## Consigne a
Renvoyez tel quel le passage du texte sur l'utilité de la littérature qui commence à « -Ne regardez pas » et se termine à « solutions, fussent-elles collectives. ».

## Extrait du texte

------------------------

De l'utilité de la littérature en temps de crise humanitaire

Un poète, les pieds bien au sec sur le rivage, regarde un naufrage survenir au loin. Et que fait-il? Il pleure.

-Ne regardez pas les naufragés qui se noient au loin, mais moi qui souffre de les voir mourir! élabore-t-il dans son lyrisme patenté.

Cette histoire est tirée du roman Les frères Karamazov de Dostoïevski. L'époque ne se prête pas à la littérature me disent les uns ou les autres? Au contraire. Elle s'y prête tout à fait. Toute forme de savoir est bienvenue pour résoudre des questions d'apparence insolubles. On sait trop bien le rôle que jouent les privilèges et les préjugés sociaux dans l'élaboration des solutions, fussent-elles collectives.

Cela dit, quand il y a un naufrage au loin, c'est le temps de sortir des kayaks, des bouées de sauvetage et des hélicoptères. Ce n'est pas le temps de pleurnicher en se frappant le coeur. Ce n'est pas le temps de penser à ses placements ni à ses déplacements.

Parce que, voyez-vous, nous sommes tous frères et soeurs.

------------------------

## Enregistrements listés

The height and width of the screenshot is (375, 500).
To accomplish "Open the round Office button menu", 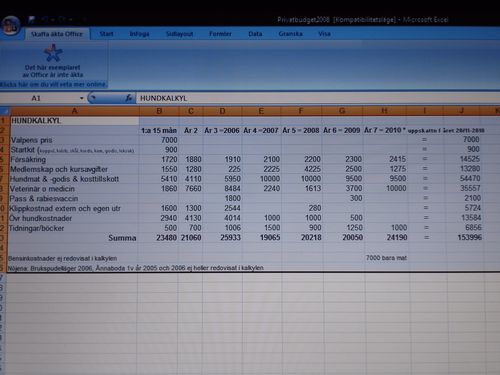I will (x=11, y=26).
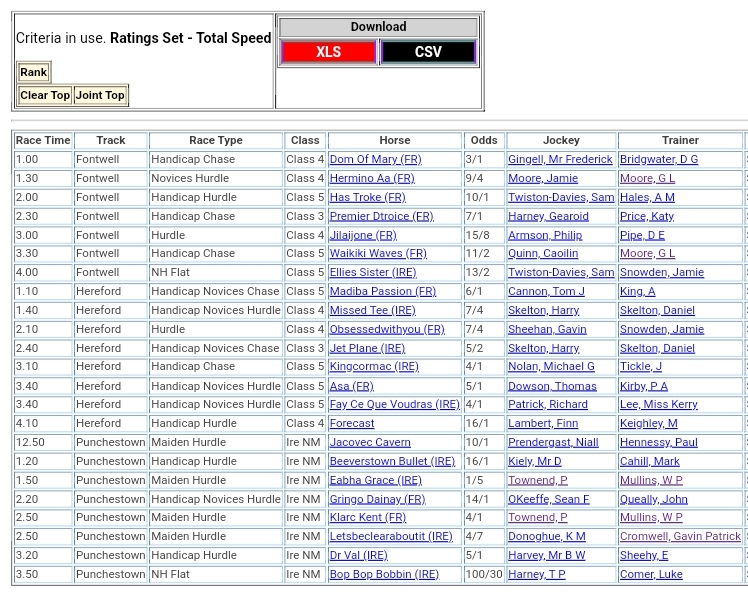Download the ratings as XLS

[328, 52]
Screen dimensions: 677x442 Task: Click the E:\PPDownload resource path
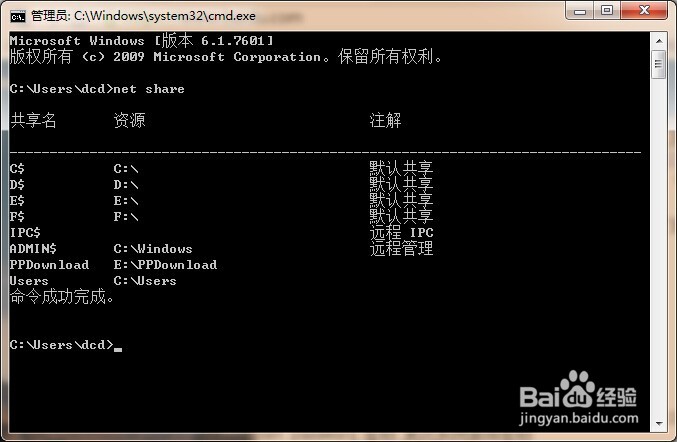165,265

------------------------

## Consigne b
Transposez en tableau Markdown les lignes des enregistrements, en commençant par celle qui contient « Screen dimensions: 677x442 » et en terminant par la dernière, incluses. Utilisez une colonne N° pour le numéro de ligne et une colonne Valeur pour la ligne, sans les lignes vides ni les images.

## Solution proposée a
-Ne regardez pas les naufragés qui se noient au loin, mais moi qui souffre de les voir mourir! élabore-t-il dans son lyrisme patenté.

Cette histoire est tirée du roman Les frères Karamazov de Dostoïevski. L'époque ne se prête pas à la littérature me disent les uns ou les autres? Au contraire. Elle s'y prête tout à fait. Toute forme de savoir est bienvenue pour résoudre des questions d'apparence insolubles. On sait trop bien le rôle que jouent les privilèges et les préjugés sociaux dans l'élaboration des solutions, fussent-elles collectives.

## Solution proposée b
| N° | Valeur |
|---|---|
| 1 | Screen dimensions: 677x442 Task: Click the E:\PPDownload resource path |
| 2 | 165,265 |